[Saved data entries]
┄┄┄┄┄┄
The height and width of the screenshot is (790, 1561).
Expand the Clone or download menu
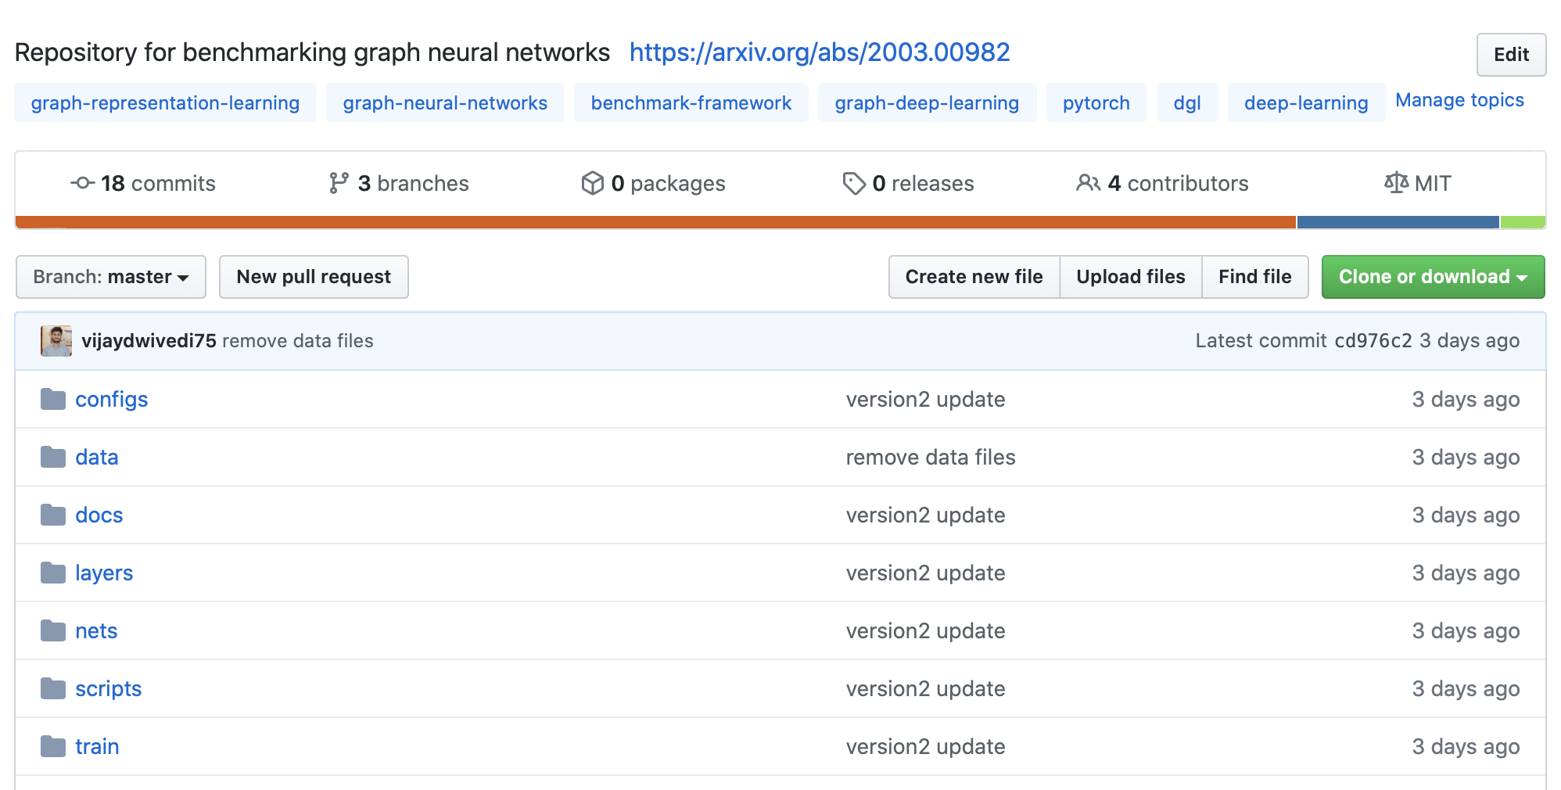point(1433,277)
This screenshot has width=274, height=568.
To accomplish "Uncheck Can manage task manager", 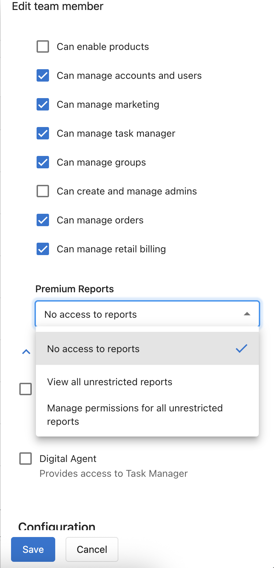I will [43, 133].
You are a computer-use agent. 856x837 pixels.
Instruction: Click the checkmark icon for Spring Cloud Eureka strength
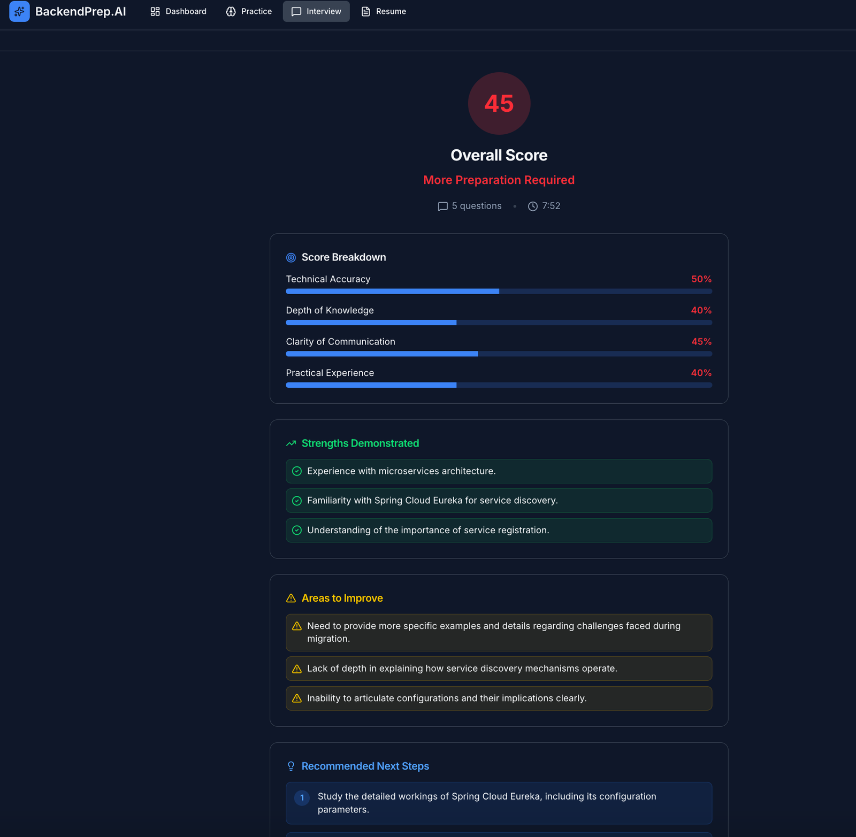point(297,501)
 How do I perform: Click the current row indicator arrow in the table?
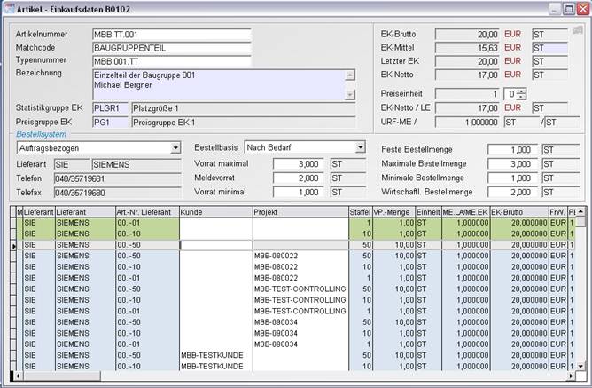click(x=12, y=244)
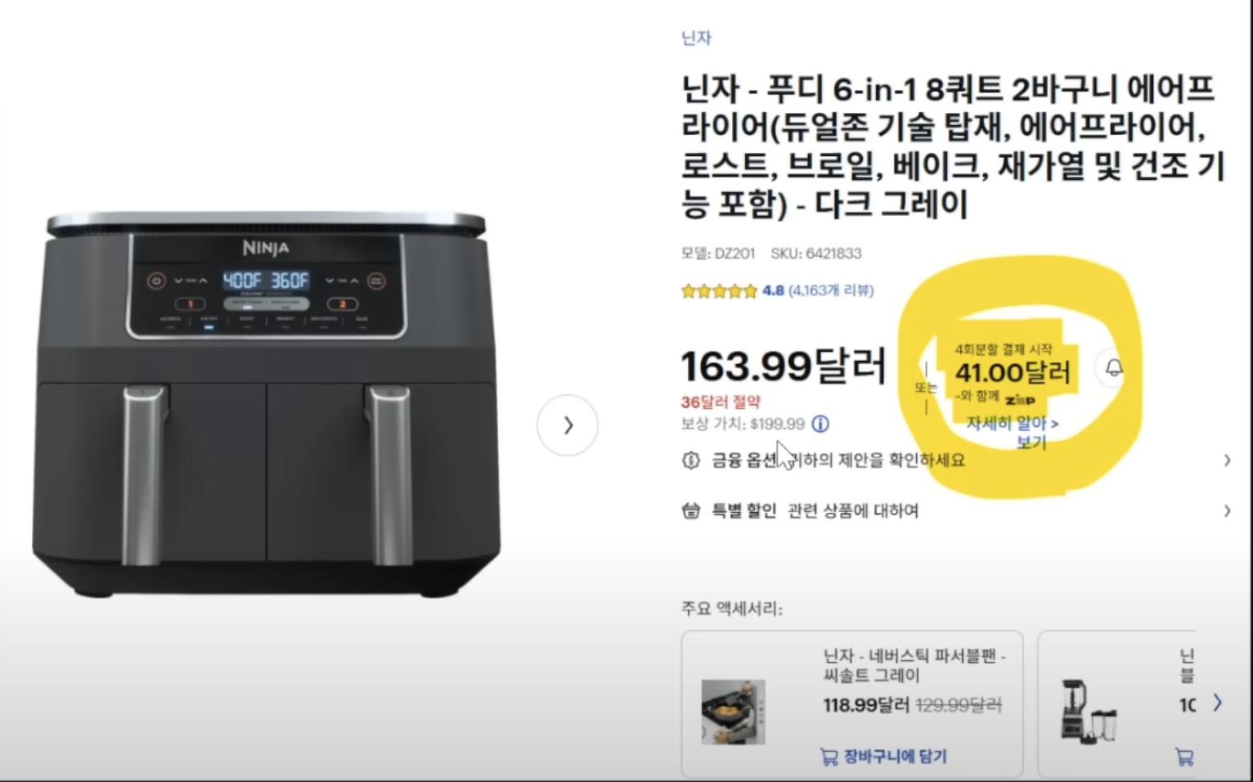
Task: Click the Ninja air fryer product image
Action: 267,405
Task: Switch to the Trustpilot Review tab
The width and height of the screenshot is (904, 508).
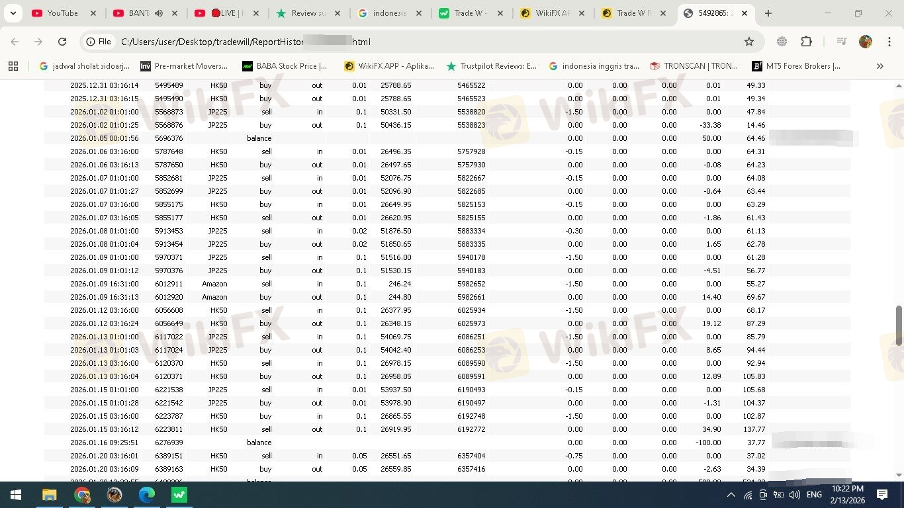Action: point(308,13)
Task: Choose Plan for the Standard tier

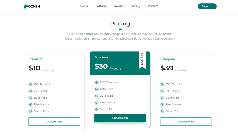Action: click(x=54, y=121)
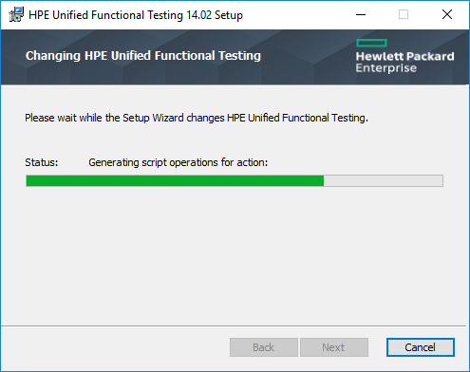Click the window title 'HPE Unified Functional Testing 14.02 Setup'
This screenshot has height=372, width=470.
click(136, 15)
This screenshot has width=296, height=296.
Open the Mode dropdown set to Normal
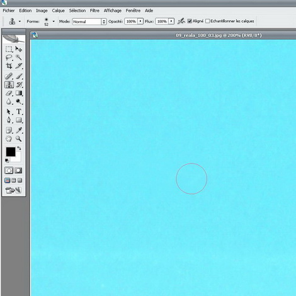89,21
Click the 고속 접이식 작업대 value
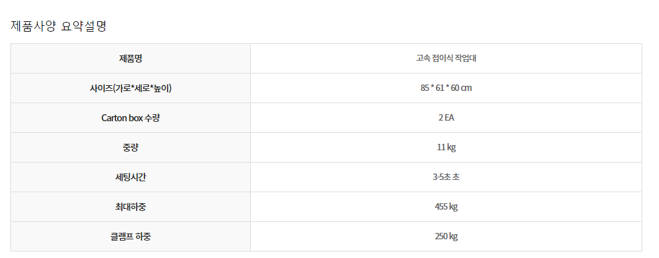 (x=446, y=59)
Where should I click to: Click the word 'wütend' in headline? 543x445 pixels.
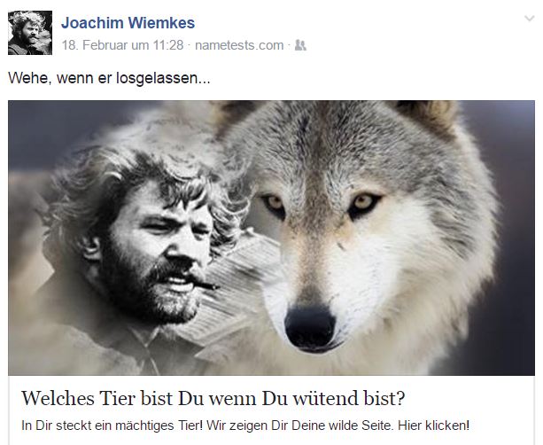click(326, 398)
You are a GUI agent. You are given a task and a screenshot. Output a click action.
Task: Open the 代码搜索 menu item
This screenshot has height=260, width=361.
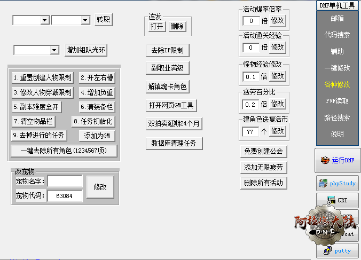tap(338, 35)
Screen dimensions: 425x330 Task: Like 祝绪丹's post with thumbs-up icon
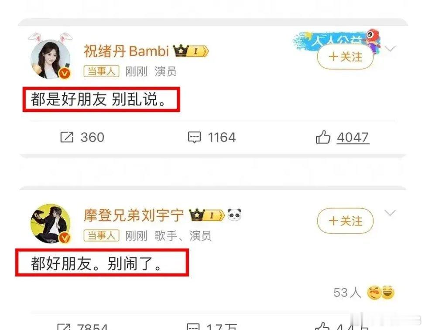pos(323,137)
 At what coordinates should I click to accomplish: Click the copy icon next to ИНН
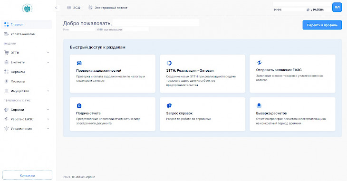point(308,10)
┄┄┄┄┄┄
§ To do
Report each line of the data in which "agent" occurs.

§ Answer box
You are a computer-use agent. 856x837 pixels.
You are a GUI agent. You are given a task and a screenshot. Output a click action.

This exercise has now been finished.